Coisas sérias

Foi precisa uma coisa séria para me trazer de volta ao blog.

A minha vida está cheia de coisas sérias, que não me tomem por leviana. Mas as coisas sérias da minha vida têm a vantagem de poderem ser, melhor ou pior, controladas por mim. Dependem de mim, fui eu que as desejei ou que, mesmo não desejando, causei. O que não quis ou causei foi o coronavírus que pôs a Europa, o mundo, em polvorosa. E o pior é que não consigo controlar nada disto. Fora o isolamento voluntário a que já nos submetemos em família e as medidas de higiene sempre que os adultos tiverem mesmo de sair de casa, resta-nos esperar: esperar que passe e esperar que passe ao lado, que não nos afecte directamente, a nós ou a nenhum dos nossos, pais, sogros, tios, primos, amigos, vizinhos.

Os últimos dias foram de grande angústia. A cada hora havia novidades. A cada hora as medidas de contingência aumentavam. A cada hora estávamos cada vez mais cientes da nossa fragilidade. Quase que chorei por ver que as minhas filhas têm de viver isto. E isto assusta-me. Não me assusta ter de ficar em casa e tentar não puxar os cabelos a ninguém ao fim de três dias. Não me assusta não poder sair, ir ao ginásio, ir beber um copo, ir ao parque com as miúdas. O que me assusta é a fragilidade humana.

Isto vai passar, é verdade, não é uma bomba atómica, não é uma guerra mundial, não ficámos desalojados nem somos obrigados a atravessar o Mediterrâneo num barco sobrelotado com as nossas filhas. Penso nisso, penso nelas, tão seguras no seu “isolamento voluntário”, com um quarto cheio de brinquedos para que não se aborreçam, com a despensa abastecida com todo o tipo de comida para que nunca passem fome, com uma lista de actividades para as próximas semanas para que se façam umas mulherzinhas. Penso em nós, em termos globais, como andamos sempre tão à vontadinha, a achar que nunca é connosco, que nunca nada nos afecta, que não é preciso repensar a forma como fazemos lixo porque a destruição do planeta ainda é uma miragem, que mais vale ir à praia do que ir votar porque, de qualquer maneira, é tudo uma cambada, que não precisamos de ser cívicos ou viver bem em comunidade, porque só temos um umbigo e é nosso.

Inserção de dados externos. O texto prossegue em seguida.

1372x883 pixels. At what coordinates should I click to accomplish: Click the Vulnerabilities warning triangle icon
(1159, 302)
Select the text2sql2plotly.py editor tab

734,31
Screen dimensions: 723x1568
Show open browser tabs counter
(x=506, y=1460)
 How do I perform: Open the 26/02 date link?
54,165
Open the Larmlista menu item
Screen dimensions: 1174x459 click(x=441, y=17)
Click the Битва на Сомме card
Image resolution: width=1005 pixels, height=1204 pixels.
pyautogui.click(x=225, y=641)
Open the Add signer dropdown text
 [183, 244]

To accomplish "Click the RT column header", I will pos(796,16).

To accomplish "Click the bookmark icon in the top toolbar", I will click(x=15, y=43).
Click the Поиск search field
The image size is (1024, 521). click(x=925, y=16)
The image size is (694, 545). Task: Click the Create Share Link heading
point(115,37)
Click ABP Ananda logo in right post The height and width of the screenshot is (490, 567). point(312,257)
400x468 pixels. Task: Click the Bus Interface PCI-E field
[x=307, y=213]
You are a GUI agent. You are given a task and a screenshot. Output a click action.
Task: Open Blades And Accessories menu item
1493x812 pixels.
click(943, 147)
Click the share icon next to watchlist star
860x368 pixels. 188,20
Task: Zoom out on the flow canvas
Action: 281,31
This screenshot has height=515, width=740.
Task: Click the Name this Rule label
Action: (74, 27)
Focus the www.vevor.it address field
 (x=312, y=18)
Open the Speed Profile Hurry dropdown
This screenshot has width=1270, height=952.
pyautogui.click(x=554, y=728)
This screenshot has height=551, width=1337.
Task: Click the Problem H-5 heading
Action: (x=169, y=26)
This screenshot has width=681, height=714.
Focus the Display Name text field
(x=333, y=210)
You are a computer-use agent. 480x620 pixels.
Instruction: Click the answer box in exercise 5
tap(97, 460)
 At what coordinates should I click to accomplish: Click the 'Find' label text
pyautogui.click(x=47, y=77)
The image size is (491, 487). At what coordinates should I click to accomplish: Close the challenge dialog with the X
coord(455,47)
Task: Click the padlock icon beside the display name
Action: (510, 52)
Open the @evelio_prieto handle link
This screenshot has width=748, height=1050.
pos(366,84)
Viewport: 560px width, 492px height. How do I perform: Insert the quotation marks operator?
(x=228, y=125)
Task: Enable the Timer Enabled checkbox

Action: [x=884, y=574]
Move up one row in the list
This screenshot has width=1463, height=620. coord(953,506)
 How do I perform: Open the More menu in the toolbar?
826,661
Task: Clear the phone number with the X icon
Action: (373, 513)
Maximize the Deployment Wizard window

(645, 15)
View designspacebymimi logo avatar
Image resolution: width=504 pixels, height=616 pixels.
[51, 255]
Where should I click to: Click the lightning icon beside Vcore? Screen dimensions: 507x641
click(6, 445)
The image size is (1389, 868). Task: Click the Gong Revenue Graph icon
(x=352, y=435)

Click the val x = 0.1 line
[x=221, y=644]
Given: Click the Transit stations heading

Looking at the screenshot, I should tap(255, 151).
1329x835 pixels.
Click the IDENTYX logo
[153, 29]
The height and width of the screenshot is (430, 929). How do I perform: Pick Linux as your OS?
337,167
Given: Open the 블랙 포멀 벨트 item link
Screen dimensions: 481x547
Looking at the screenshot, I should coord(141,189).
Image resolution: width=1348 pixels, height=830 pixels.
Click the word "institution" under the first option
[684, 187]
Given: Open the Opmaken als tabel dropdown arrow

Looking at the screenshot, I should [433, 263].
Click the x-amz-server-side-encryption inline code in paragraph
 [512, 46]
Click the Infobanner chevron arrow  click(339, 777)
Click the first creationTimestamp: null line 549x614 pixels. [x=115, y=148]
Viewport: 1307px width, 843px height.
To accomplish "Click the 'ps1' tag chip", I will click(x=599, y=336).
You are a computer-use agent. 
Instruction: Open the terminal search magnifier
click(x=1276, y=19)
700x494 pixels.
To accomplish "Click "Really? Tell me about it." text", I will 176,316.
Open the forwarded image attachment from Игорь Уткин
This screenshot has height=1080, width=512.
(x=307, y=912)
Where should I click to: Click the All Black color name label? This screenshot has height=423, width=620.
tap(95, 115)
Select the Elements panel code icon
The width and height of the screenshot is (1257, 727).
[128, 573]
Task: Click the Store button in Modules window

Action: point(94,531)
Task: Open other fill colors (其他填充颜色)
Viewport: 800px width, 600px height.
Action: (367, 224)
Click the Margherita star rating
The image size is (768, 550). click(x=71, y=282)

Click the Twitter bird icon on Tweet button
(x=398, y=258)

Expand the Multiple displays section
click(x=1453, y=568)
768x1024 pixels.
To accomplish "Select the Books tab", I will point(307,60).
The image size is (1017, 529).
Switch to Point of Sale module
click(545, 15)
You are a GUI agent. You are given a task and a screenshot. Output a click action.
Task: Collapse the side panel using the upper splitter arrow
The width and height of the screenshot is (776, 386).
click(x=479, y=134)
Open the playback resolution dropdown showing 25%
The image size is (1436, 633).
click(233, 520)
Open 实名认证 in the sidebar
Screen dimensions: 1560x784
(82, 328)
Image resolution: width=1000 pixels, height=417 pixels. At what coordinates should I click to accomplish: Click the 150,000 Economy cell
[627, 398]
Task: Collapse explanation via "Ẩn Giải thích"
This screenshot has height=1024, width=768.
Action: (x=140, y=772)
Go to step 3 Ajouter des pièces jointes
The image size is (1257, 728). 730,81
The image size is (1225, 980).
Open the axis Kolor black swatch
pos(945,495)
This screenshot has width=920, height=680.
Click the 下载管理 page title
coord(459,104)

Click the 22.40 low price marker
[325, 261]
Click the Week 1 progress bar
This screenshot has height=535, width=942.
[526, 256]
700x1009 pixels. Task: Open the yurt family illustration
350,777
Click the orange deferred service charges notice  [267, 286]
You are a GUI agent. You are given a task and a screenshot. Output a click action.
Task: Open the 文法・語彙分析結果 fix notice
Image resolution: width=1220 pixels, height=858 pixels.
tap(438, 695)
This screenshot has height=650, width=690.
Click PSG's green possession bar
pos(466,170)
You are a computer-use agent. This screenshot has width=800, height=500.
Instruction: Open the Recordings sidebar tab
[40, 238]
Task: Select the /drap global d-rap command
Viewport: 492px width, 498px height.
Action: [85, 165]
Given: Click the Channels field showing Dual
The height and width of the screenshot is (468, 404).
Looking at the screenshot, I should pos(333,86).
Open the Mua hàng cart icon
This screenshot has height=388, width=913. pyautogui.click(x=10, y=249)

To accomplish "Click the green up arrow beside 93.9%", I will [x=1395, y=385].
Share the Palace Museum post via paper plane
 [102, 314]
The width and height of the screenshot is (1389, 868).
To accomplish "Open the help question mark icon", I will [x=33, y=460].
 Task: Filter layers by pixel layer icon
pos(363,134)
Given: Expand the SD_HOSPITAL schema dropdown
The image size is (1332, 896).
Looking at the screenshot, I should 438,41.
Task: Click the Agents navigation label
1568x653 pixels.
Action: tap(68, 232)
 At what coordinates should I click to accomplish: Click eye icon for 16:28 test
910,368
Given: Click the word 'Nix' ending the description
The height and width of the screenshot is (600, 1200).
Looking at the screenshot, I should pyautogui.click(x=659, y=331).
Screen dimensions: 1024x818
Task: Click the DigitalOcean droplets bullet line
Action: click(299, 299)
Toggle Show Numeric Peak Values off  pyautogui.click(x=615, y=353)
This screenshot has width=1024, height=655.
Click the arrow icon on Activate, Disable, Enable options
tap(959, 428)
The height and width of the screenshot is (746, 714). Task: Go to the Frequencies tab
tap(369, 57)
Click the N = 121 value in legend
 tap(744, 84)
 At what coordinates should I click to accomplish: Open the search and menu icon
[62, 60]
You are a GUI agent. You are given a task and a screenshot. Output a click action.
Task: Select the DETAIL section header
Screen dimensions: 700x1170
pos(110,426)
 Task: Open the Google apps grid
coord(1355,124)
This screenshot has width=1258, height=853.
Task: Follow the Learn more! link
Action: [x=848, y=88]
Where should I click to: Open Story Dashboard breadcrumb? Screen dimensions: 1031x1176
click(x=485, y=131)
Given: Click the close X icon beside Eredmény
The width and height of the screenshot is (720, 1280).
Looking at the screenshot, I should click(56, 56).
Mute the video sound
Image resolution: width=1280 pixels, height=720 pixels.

Isto – o que estamos a viver agora – (ainda) não é nada. Não é nada em comparação com a Peste Negra ou com o que se deve viver nos campos de refugiados na Grécia. Não é como se vivêssemos na iminência de os Nazis nos virem arrancar de nossa casa para nos mandarem para um campo de concentração ou nos matarem ali mesmo. Não é nada disso. É só ficar em casa durante algumas semanas e seguir o mínimo dos mínimos. Resguardarmo-nos. Proteger os nossos dos outros. Proteger os outros dos nossos. É só isto. Mas pode ser que seja o que fazia falta para nos pôr a repensar a nossa forma de viver aqui, como um todo. Porque a mim já está a dar que pensar. E ainda agora começou.